┌─ DATA ENTRIES

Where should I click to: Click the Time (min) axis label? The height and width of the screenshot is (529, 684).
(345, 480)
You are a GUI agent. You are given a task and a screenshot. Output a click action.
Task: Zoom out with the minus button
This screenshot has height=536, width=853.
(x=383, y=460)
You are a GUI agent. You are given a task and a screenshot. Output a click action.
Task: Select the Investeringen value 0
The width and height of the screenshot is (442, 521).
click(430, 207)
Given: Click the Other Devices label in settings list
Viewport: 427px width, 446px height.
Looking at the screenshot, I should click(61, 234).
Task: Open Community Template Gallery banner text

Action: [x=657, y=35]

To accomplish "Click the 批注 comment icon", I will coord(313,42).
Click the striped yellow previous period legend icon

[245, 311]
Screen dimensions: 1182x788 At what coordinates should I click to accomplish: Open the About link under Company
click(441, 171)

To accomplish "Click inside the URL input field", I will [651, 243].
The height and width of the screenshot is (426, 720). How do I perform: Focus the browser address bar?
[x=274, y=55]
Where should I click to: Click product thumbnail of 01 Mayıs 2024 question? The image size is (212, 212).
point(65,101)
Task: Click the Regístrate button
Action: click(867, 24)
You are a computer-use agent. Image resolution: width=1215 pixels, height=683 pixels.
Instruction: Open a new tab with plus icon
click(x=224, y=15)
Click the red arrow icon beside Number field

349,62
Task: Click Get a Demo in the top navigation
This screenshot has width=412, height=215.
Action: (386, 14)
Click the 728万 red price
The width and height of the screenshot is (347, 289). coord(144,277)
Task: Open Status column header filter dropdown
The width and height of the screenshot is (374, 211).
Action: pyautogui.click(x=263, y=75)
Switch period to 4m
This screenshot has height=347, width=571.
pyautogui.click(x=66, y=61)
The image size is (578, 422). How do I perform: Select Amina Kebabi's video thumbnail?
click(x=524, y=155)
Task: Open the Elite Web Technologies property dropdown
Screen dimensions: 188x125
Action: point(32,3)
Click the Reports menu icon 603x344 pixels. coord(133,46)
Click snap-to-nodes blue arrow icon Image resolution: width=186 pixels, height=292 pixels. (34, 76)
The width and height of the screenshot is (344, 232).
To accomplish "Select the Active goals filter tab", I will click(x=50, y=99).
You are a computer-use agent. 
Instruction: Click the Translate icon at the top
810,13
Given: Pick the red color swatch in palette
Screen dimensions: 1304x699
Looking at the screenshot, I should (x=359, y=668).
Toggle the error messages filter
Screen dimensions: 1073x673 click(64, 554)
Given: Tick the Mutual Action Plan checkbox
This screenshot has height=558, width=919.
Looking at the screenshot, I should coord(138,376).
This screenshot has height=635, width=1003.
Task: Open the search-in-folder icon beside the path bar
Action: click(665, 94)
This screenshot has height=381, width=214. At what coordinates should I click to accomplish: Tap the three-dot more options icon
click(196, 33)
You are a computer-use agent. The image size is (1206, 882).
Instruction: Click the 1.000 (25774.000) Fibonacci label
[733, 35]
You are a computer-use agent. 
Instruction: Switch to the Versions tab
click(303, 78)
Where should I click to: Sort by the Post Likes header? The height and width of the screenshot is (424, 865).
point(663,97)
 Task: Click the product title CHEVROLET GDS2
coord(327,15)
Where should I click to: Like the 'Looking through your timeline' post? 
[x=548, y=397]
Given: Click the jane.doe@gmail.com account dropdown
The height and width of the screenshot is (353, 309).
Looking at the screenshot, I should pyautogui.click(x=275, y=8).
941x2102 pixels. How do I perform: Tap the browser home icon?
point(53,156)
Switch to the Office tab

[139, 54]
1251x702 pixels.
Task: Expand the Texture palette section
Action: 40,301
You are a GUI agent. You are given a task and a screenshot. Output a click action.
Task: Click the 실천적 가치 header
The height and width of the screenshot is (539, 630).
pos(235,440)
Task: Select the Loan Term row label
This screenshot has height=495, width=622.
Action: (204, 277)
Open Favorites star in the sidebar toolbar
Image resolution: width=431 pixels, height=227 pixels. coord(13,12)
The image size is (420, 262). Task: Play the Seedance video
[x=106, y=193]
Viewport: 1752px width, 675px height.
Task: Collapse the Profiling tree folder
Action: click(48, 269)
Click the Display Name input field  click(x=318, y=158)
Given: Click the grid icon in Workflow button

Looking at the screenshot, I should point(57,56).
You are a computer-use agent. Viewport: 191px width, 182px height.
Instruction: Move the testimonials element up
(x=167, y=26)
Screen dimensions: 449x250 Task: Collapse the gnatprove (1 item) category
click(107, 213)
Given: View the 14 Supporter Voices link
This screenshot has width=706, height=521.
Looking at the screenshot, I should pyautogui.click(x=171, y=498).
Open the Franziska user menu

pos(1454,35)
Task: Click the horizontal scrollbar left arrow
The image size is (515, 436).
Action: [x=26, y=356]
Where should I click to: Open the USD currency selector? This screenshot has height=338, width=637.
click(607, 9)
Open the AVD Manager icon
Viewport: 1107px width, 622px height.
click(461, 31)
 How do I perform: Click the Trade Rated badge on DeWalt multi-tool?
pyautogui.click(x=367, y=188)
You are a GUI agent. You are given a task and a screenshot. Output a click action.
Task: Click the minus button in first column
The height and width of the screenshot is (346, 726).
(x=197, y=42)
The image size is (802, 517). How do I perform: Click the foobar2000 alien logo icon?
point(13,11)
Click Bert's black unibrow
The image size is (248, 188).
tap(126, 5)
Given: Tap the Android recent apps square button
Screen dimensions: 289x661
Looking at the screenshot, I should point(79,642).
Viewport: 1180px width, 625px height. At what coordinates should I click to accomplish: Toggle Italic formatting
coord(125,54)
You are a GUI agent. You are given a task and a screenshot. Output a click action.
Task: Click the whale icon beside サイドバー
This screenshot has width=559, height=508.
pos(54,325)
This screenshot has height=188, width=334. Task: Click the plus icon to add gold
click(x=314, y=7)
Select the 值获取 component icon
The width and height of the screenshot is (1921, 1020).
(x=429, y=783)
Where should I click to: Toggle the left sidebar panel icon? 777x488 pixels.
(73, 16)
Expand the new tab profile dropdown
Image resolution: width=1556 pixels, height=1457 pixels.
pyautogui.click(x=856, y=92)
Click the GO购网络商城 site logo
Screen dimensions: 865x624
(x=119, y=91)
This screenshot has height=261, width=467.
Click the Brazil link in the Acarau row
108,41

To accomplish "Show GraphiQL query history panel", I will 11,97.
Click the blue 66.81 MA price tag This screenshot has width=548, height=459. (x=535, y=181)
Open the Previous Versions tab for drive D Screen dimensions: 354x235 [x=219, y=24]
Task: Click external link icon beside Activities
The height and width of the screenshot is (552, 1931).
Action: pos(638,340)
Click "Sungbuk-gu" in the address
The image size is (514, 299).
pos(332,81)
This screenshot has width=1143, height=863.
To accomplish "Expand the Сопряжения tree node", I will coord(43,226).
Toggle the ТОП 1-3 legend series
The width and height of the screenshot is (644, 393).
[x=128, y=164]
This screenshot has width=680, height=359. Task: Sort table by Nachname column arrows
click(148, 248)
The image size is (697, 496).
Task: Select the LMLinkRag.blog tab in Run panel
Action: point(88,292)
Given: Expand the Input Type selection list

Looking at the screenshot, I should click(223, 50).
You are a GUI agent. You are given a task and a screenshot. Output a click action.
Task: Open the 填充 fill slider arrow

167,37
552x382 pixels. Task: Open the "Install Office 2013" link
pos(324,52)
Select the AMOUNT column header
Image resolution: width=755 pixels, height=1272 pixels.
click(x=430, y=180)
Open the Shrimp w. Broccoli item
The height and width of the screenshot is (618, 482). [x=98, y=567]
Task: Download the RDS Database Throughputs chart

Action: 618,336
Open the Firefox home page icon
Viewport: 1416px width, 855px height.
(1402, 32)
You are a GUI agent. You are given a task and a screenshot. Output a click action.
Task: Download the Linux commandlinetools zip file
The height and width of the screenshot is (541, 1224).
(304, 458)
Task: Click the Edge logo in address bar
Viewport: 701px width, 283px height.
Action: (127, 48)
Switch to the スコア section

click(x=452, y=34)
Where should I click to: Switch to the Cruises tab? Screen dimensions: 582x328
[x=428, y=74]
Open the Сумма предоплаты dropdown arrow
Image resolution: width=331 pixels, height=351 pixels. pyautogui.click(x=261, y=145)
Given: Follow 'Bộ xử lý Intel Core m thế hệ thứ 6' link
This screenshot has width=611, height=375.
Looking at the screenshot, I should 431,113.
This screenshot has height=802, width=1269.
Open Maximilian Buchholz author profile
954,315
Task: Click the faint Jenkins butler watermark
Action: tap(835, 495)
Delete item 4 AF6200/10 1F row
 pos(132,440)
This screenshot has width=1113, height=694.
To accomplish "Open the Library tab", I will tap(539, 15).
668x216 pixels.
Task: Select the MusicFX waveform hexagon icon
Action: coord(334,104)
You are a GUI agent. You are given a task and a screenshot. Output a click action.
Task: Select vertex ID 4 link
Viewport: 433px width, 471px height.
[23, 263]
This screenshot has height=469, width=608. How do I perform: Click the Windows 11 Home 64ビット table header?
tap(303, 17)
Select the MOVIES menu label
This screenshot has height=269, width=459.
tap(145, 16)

└─

Copy everything from the start of the rows down to the line containing "click(430, 207)" in full, and shift each click coordinate given as an answer by adding 68 to it.

RIGHT ANSWER:
Where should I click to: Click the Time (min) axis label? The height and width of the screenshot is (529, 684).
(413, 548)
You are a GUI agent. You are given a task and a screenshot. Output a click action.
Task: Zoom out with the minus button
This screenshot has height=536, width=853.
(x=451, y=528)
You are a GUI agent. You are given a task and a screenshot. Output a click action.
Task: Select the Investeringen value 0
The width and height of the screenshot is (442, 521).
click(498, 275)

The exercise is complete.